>>>>>

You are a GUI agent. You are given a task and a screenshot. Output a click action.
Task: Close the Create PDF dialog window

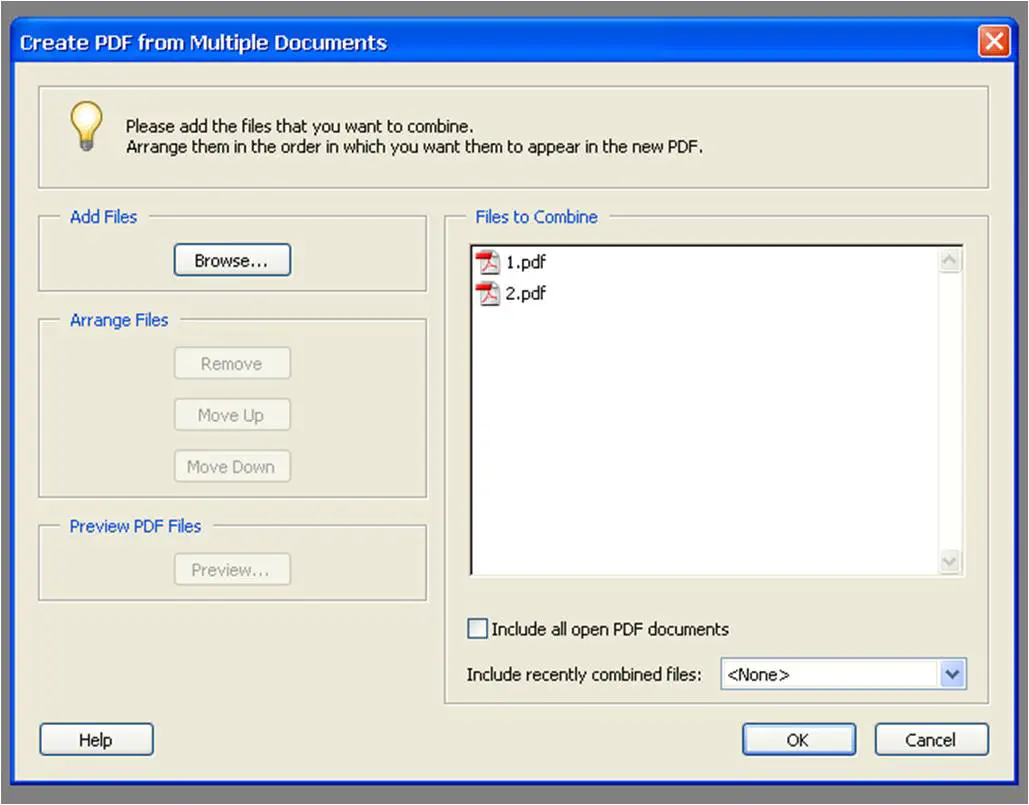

<<<<<
>>>>>

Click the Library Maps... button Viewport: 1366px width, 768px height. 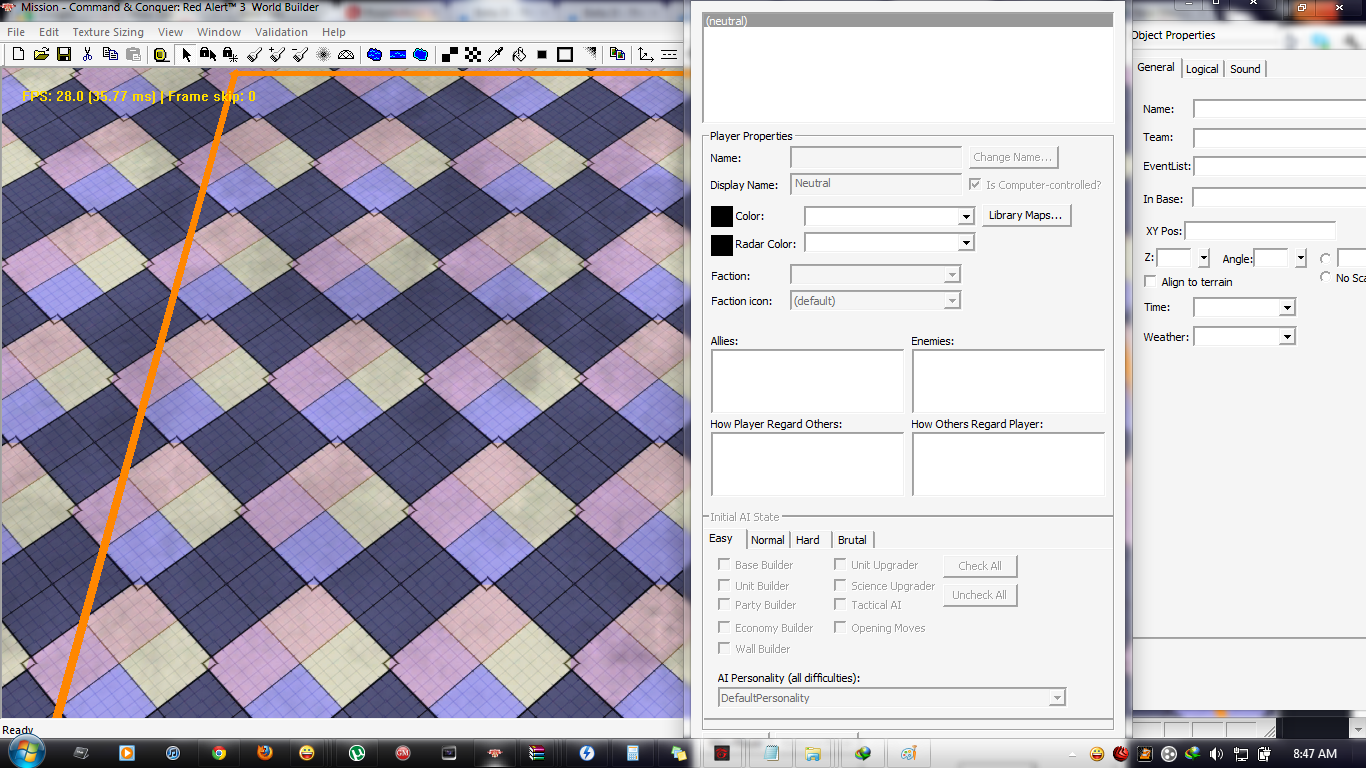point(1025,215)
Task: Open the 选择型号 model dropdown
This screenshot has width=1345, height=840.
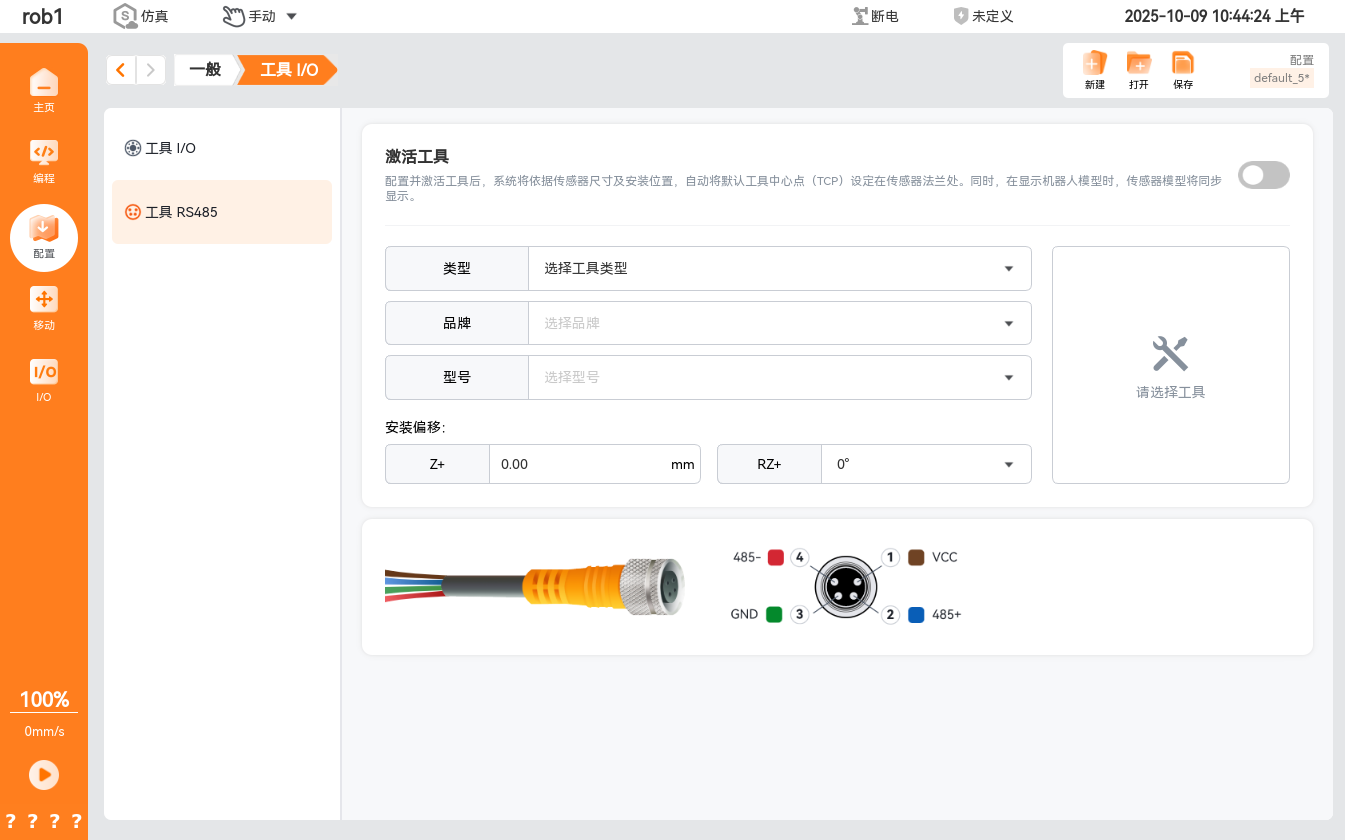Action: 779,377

<<<<<

WORK TO BE COMPLETED: Everything from the line containing "You are a GUI" through the line containing "Task: Close the Create PDF dialog window" in the material above should be retyped exactly, both ends included, and nothing more.

ANSWER TO THIS EXERCISE:
You are a GUI agent. You are given a task and a screenshot. Output a click action.
Task: Close the Create PDF dialog window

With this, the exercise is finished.